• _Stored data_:
——
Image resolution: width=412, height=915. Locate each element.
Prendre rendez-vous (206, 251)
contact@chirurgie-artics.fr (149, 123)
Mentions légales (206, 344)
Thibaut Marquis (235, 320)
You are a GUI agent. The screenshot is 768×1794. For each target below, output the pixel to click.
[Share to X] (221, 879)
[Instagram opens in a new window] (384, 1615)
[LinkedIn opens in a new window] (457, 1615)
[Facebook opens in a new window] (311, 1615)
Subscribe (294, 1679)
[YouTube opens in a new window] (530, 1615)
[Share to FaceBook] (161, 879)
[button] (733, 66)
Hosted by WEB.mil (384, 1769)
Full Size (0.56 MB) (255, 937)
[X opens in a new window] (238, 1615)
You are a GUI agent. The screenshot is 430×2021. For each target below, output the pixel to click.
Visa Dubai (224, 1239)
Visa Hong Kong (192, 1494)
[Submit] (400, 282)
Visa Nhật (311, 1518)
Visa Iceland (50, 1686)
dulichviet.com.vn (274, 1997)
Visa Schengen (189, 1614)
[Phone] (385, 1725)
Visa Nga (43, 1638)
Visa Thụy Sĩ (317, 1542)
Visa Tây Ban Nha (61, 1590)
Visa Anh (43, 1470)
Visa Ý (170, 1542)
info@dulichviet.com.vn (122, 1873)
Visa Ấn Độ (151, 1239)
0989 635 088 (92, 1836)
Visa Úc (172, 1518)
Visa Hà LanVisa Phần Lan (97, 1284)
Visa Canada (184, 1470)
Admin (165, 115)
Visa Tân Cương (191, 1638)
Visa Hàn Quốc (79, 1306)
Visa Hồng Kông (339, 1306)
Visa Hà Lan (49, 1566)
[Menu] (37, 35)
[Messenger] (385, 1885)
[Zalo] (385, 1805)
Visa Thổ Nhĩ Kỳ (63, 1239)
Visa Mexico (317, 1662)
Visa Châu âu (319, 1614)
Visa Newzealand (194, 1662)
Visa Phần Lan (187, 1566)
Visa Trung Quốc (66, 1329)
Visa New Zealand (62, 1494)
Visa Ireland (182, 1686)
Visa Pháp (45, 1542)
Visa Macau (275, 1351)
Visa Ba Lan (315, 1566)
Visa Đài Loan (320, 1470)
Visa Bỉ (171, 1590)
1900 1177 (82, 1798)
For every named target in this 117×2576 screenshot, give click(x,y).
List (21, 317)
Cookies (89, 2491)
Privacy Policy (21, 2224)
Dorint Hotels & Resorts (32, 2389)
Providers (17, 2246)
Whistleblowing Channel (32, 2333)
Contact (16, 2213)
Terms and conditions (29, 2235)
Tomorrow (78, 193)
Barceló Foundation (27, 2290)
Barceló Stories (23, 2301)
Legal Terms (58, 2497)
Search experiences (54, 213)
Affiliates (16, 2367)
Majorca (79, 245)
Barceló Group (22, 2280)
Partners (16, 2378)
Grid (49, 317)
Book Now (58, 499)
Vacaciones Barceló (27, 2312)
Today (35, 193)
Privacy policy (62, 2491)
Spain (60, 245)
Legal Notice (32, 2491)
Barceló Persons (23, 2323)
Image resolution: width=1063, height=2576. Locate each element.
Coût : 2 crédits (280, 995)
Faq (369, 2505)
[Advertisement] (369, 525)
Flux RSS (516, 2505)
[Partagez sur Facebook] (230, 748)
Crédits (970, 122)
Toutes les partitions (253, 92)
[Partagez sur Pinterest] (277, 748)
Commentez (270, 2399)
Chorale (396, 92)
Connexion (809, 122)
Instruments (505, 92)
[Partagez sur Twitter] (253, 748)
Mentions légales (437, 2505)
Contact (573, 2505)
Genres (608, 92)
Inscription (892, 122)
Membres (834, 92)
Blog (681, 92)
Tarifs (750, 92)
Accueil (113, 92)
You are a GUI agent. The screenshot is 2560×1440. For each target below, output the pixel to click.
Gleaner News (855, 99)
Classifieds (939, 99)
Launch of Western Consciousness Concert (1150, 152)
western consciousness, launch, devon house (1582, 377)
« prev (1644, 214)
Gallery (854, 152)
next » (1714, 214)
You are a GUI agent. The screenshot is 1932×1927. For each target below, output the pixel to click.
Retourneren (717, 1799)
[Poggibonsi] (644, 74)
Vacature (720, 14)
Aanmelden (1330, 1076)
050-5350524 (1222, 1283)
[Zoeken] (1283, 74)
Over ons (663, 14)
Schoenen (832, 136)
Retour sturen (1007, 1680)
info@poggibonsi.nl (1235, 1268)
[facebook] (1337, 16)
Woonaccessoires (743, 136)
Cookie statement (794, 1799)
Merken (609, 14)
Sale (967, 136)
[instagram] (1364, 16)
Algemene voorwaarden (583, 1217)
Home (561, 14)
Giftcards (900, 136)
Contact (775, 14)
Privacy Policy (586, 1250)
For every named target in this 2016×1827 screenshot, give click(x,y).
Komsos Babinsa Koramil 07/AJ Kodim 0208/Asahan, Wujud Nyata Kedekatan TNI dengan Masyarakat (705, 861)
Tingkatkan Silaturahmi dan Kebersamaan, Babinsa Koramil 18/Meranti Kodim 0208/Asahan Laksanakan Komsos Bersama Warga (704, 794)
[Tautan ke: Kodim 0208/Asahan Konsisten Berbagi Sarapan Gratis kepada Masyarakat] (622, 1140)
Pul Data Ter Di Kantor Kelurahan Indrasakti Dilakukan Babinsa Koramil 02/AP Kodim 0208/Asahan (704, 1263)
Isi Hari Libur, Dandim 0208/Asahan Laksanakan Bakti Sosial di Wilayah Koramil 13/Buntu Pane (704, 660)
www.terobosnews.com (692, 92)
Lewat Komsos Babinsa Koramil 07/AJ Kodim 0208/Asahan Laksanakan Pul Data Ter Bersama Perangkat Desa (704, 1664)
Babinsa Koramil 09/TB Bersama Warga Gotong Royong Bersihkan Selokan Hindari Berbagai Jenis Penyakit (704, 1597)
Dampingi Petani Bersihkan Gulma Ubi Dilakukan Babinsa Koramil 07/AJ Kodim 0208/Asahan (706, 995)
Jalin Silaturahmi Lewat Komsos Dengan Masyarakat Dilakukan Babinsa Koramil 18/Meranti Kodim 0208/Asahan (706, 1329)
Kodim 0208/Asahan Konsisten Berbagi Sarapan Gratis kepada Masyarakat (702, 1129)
——
Extract every line of the records above that contains the word "width".

• _Answer box_:
Image resolution: width=412, height=915. Locate each element.
Image resolution: width=1063, height=2576. Locate each element.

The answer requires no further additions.